Bahrain on Wednesday set up an independent committee of legal experts to investigate the bloody unrest during anti-regime protests in February and March, state news agency BNA reported.
Ordered by King Hamad, the five-man panel will be chaired by Mahmud Sharif Bassiouni, an international expert in criminal law.
The commission, which must submit its findings by October 30, will have “free access to any person it deems useful,” including representatives of civil society, the opposition and “the alleged victims and witnesses of alleged violations of human rights,” according to the decree, seen by the BNA.
“The government should not interfere in any way in the work of the commission,” which may recommend “to try any person, including officers or employees” involved in the abuse in order to “prevent a repeat of events” in the tiny Gulf kingdom.
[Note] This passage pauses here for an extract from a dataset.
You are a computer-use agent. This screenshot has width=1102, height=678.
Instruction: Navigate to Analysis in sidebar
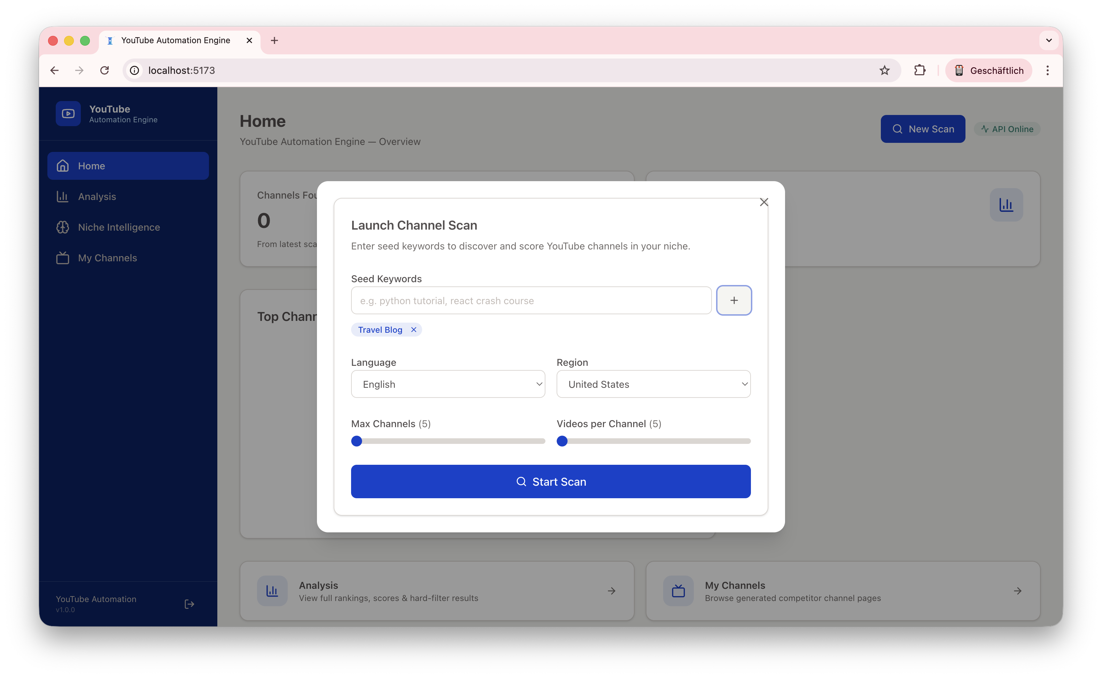pos(97,196)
The panel “will be comprised of eminent persons with extensive expertise in international human rights law, who have no role in our government, nor in our political sphere. They have been chosen because of their personal stature and international achievements,” the edict said.
It will include Philippe Kirsch, a Canadian lawyer and former president of the International Criminal Court (ICC), and Sir Nigel Rodley Simon, member of the UN Commission for Human Rights.
The king also decreed that cases not yet heard by military National Safety Courts will be referred to civil courts, and that verdicts issued by the former may be appealed.
The announcements come ahead of Saturday’s scheduled opening of a national dialogue convened by the king to revive political reforms following the repression of protests. The Shiite opposition has not yet confirmed whether it will participate in the dialogue.
Bahrain’s military prosecutor also announced Wednesday the release of “medical staff and athletes accused of misdemeanours” during the anti-regime protests, adding they must be tried in a state of freedom “according to the procedures in place.”
“Out of 30 athletes and sports officials detained, fifteen were released,” said one Manama source, adding that “others should be released today or tomorrow (Thursday).”
“The authorities concerned have released some detainees,” King Hamad told his cabinet, acknowledging that “it is the citizens’ right to express themselves through peaceful means.”
Despite an apparent calm in Bahrain, tensions are high in the kingdom, where the Shiite majority has been hardest hit by a wave of layoffs and law suits that has been denounced by human rights organisations.
Twenty-four people died during the repression of popular protests between mid-February and mid-March, according to official figures from Manama. Four protesters have since died in custody.